### [Work to be completed]
The answer is an exact copy of the lines from the one with "Open the Organizar menu" to the end of the listing below, pictures left out.
── Information ──
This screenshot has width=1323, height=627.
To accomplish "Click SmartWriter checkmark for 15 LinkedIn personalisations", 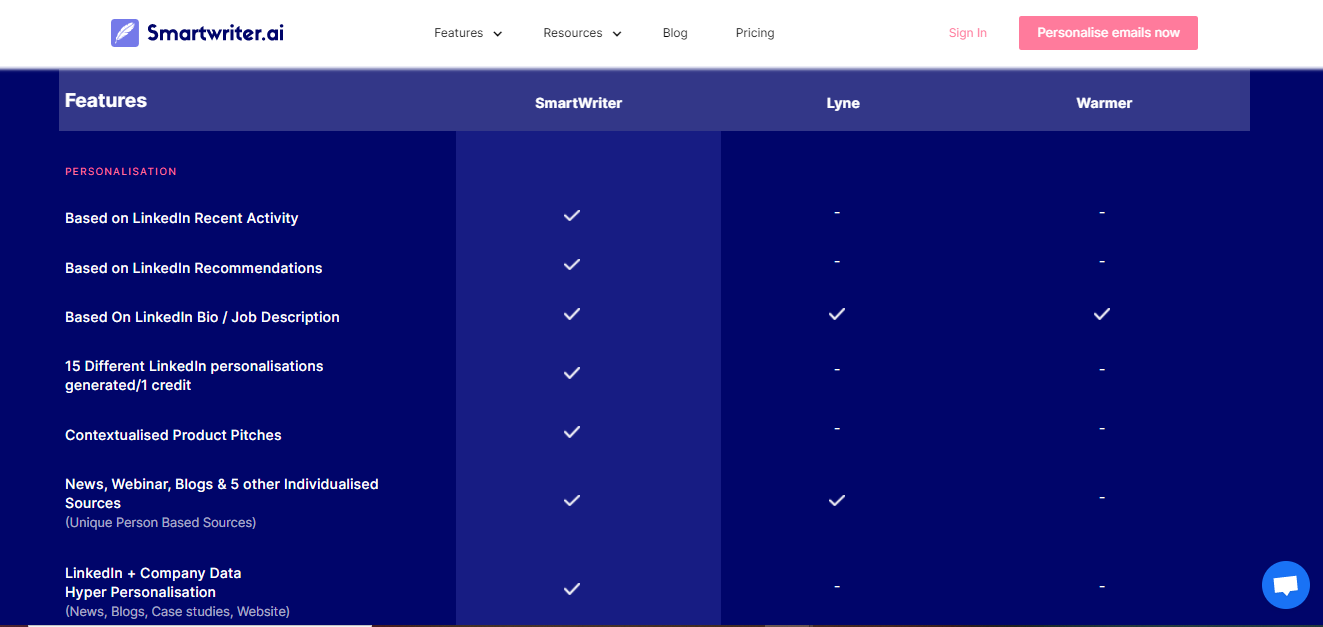I will click(572, 373).
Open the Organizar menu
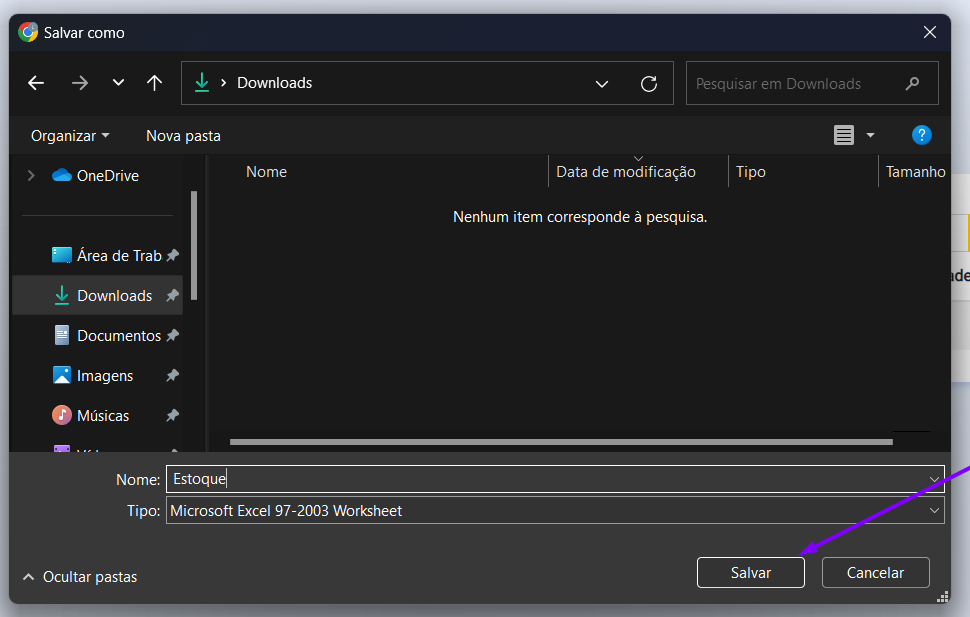Image resolution: width=970 pixels, height=617 pixels. tap(70, 135)
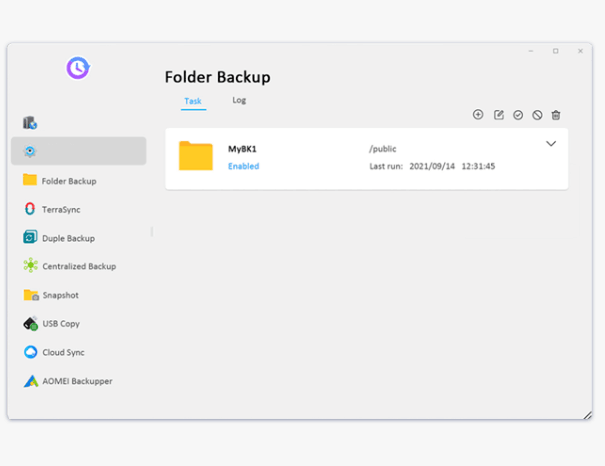Select Centralized Backup in sidebar
Screen dimensions: 605x466
pos(78,267)
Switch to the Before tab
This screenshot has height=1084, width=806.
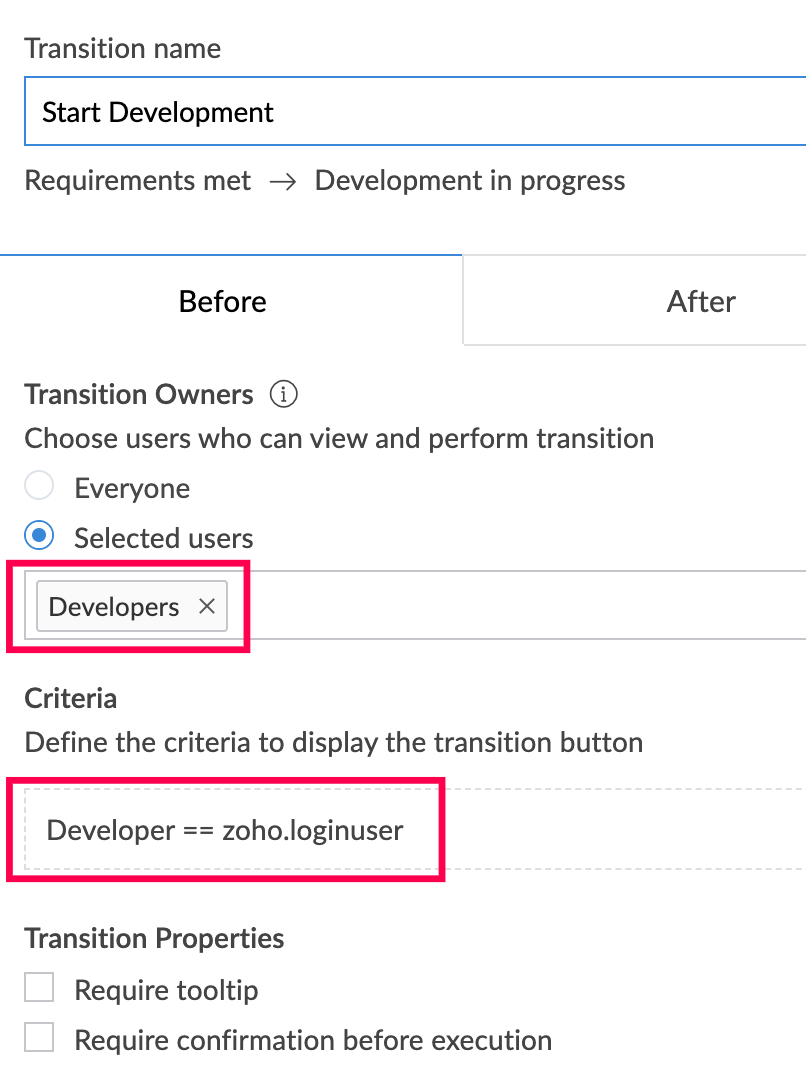(222, 301)
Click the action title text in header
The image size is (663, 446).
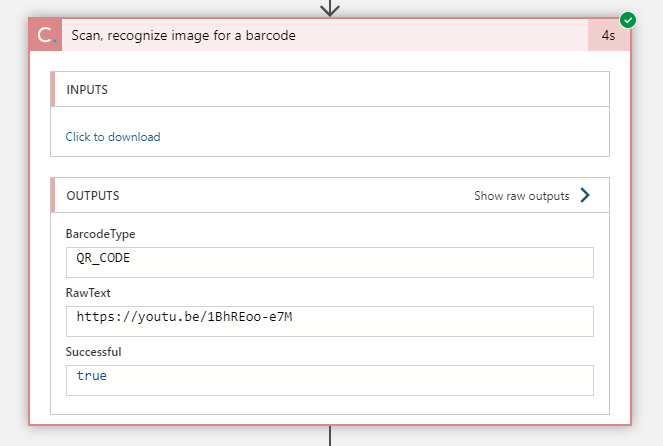pos(183,35)
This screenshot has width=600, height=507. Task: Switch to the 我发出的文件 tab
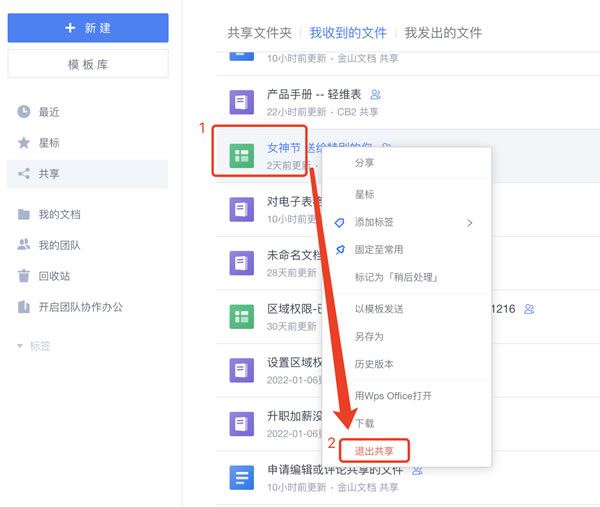[x=446, y=32]
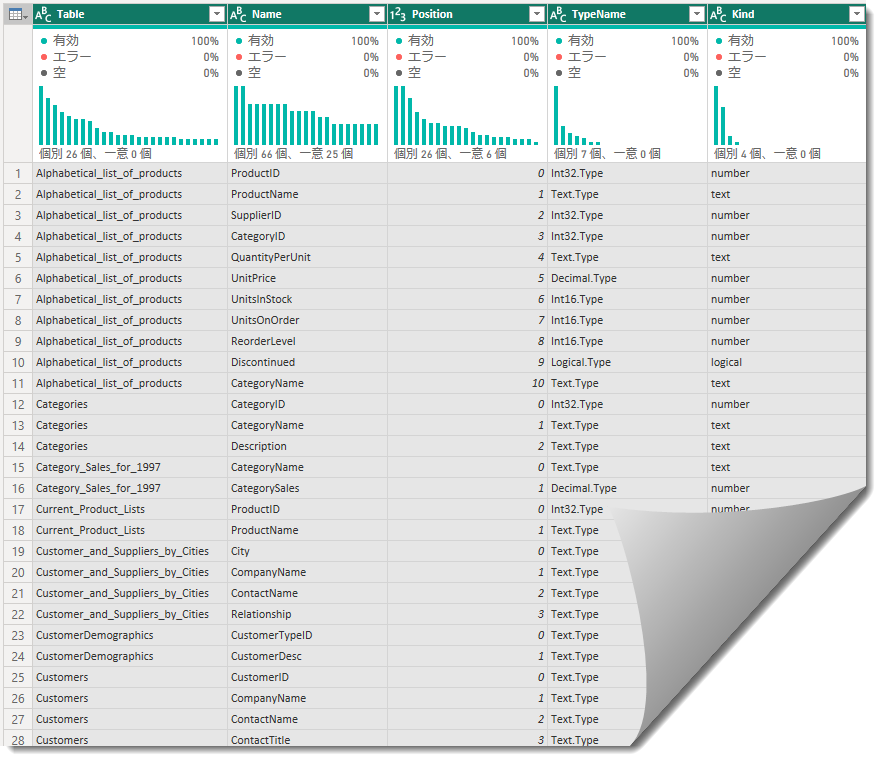Screen dimensions: 881x761
Task: Open the filter dropdown for Name column
Action: 377,15
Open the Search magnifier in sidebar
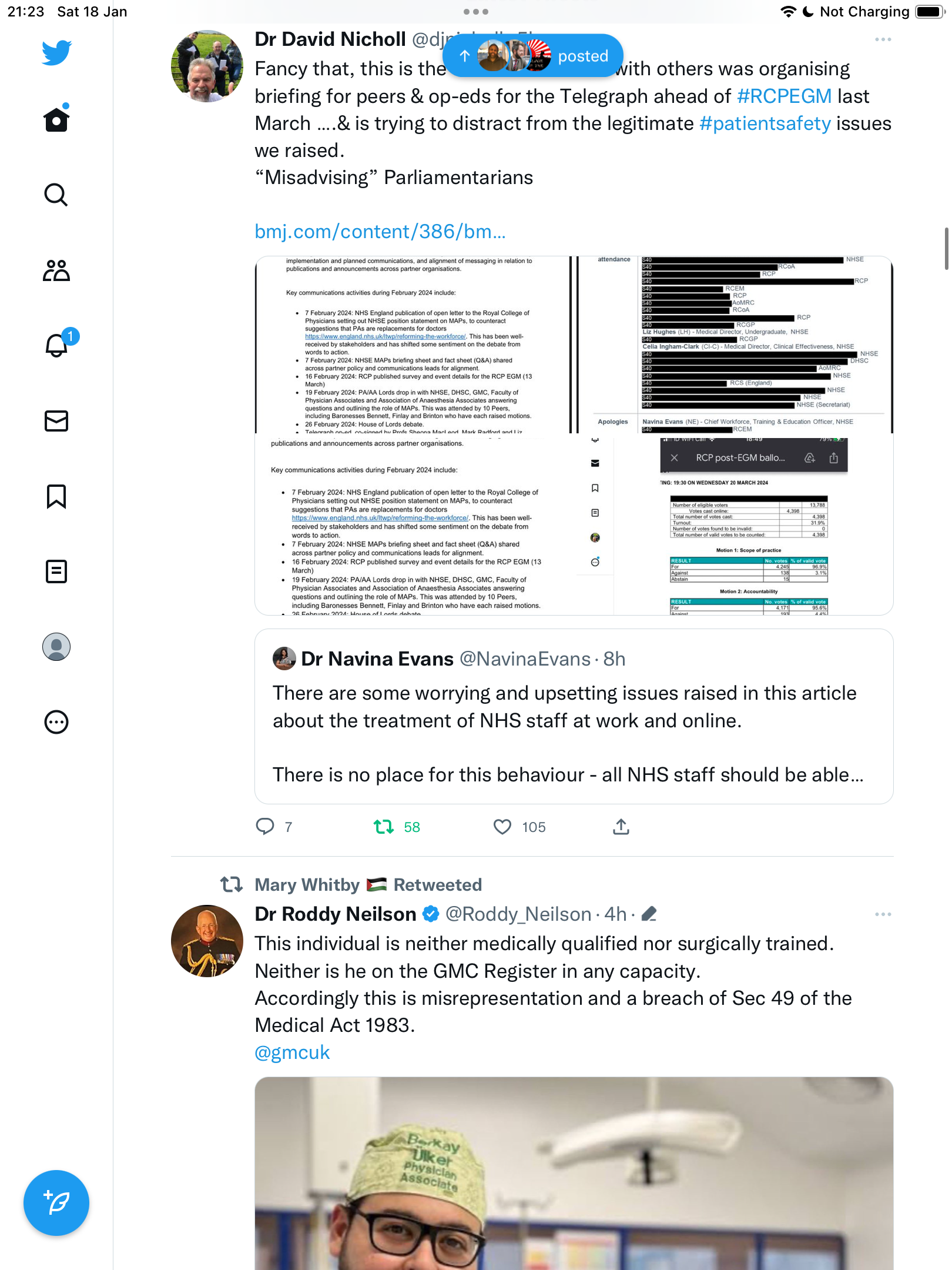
───
### [Output]
Open the Organizar menu
Image resolution: width=970 pixels, height=617 pixels. tap(70, 135)
Select Centralized Backup in sidebar
Screen dimensions: 605x466
pos(78,267)
Switch to the Before tab
This screenshot has height=1084, width=806.
(222, 301)
Click the action title text in header
The image size is (663, 446).
pos(183,35)
This screenshot has width=600, height=507. Task: Switch to the 我发出的文件 tab
[x=446, y=32]
Screen dimensions: 881x761
Task: Open the filter dropdown for Name column
Action: 377,15
Open the Search magnifier in sidebar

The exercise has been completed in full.